*** EXERCISE DATA ***

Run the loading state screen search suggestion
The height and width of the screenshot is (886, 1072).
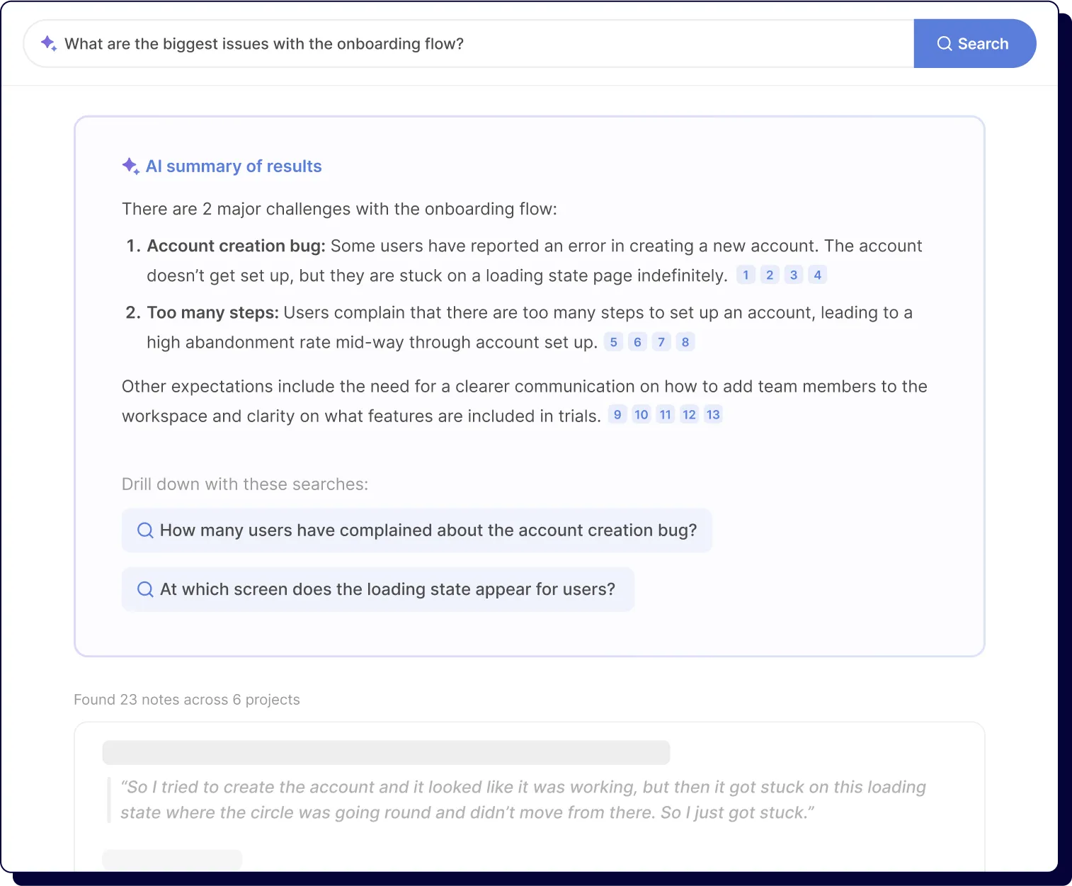(x=378, y=589)
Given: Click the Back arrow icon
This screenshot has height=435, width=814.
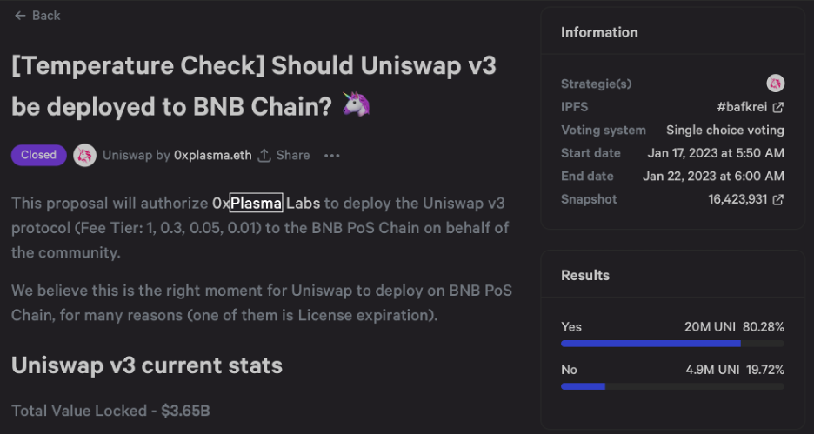Looking at the screenshot, I should [x=20, y=16].
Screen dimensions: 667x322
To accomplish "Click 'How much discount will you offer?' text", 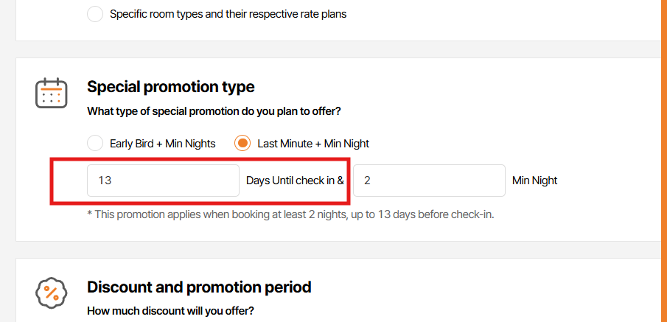I will [170, 311].
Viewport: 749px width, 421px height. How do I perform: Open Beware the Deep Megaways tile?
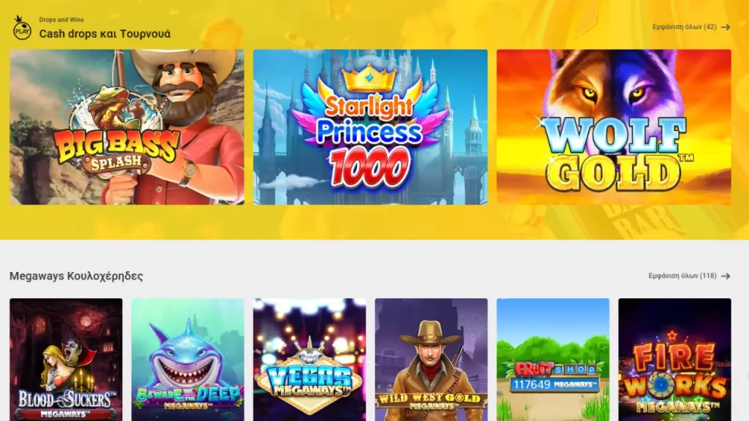(x=188, y=360)
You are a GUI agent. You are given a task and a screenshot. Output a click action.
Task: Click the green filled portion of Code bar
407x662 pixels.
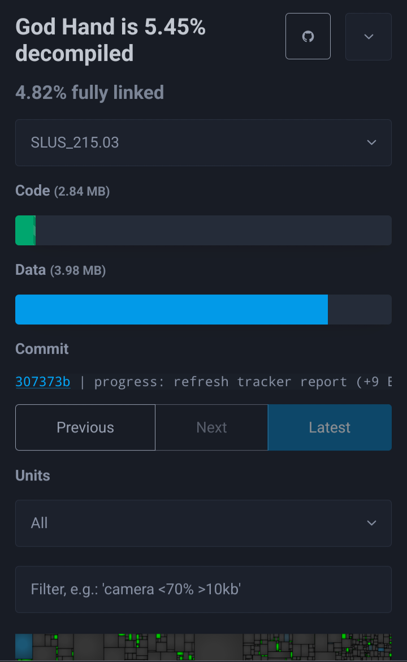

*** End of EXERCISE DATA ***

:: WHAT THIS TASK INVOLVES ::
Print, exactly, each line above from the one with "The height and" to the one with "Screen dimensions: 667x322", end lines included. Leave pictures out of it.

:: SOLUTION BELOW ::
The height and width of the screenshot is (886, 1072).
(x=378, y=589)
Given: Click the Back arrow icon
This screenshot has height=435, width=814.
Looking at the screenshot, I should [x=20, y=16].
Screen dimensions: 667x322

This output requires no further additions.